Citing the Conrolled substance Utilization Review and Evaluation System (CURES) registry for pain medications, Dr. Suzuki says it is “fairly easy” to identify pain medication seeking patients as clinicians get notified from pharmacies or insurance companies when one patient tries to obtain pain medications from multiple docs or pharmacies. He notes that programs like this provide “the most accurate and reliable methods” to detect patients with opioid abuse issues as even the most astute clinician cannot accurately quantify pain due to its subjective nature.
How do you handle pain management in elderly patients with wounds given potential polypharmacy issues?
Due to the use of prescription drug monitoring programs such as the aforementioned E-FORCSE, Dr. Miller says there has been improvement in identifying potential polypharmacy issues.
Dr. Swain advocates for open conversations with the patient and his or her family.

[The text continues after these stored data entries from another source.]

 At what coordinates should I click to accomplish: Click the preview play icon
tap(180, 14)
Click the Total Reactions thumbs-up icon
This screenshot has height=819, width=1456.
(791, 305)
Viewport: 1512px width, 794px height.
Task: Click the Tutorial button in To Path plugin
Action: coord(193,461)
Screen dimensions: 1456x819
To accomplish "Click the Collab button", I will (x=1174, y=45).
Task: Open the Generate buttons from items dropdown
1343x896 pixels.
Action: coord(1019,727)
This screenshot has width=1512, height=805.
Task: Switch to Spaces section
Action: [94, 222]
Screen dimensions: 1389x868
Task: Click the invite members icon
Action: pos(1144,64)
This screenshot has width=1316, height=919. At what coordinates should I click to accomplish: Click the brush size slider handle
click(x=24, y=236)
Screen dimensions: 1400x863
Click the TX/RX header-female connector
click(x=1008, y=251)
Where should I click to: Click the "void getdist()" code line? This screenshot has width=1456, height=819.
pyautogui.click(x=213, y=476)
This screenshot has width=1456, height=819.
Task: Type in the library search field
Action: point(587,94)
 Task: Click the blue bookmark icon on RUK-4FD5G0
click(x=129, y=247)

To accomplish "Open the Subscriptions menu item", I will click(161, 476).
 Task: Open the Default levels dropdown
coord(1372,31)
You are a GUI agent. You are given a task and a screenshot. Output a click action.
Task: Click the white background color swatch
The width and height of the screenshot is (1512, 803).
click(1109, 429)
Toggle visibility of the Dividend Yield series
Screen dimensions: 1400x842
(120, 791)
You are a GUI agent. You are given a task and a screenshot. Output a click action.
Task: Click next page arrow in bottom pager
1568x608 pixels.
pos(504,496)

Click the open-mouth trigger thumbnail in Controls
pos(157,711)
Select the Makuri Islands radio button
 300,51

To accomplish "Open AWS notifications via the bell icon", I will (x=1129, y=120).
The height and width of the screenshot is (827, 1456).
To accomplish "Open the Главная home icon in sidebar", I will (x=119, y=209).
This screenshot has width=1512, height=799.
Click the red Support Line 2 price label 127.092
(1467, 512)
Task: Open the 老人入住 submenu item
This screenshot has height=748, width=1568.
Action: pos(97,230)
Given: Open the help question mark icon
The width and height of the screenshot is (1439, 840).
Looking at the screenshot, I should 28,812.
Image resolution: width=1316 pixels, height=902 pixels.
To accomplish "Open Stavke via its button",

“We go over options and make the best choice for that patient’s particular situation,” he says, “Sometimes these options include palliative care and hospice.”
Dr. Swain then helps set up the appropriate referrals as needed.
Dr. Suzuki addresses pain management in the elderly through multiple methods, including dose adjustment, adjunctive pain medications such as gabapentin or pregabalin (Lyrica, Pfizer), topical pain patches, and TENS units. He also notes that many of his patients have praised cannabidiol (CBD) oil.
“Many of my patients have pre-medicated with it, whether they have ingested it or applied it topically, and they tell me (CBD oil) has been a ‘life saver’ in controlling their pain and restoring good sleep habits,” notes Dr. Suzuki.
In California, where Dr. Suzuki practices, he notes CBD oil use is legal but acknowledges that CBD oil may not be legal in other states.
Dr. Miller is the Co-Director of Wound Care and Limb Salvage at the University of Florida College of Medicine. She is a Fellow of the American College of Clinical Wound Specialists.
Dr. Swain is a board-certified wound specialist physician (CWSP) of the American Board of Wound Management, and a Diplomate of the American Board of Podiatric Medicine. He is the Medical Director of the St. Vincent’s Wound Care and Hyperbaric Center at St. Vincent’s Southside Hospital in Jacksonville, Fla., and is in private practice in Jacksonville, Fla.
Dr. Suzuki is the Medical Director of the Suzuki Wound Care Clinic in Beverly Hills, CA. He is also on the medical staff of the Cedars-Sinai Medical Center in Los Angeles CA. He can be reached at Kazu.Suzuki@cshs.org.
1. Suzuki K, Birnbaum Z. Pain management and wound care patients: Key principles. Podiatry Today. 2018;31(12):36-41.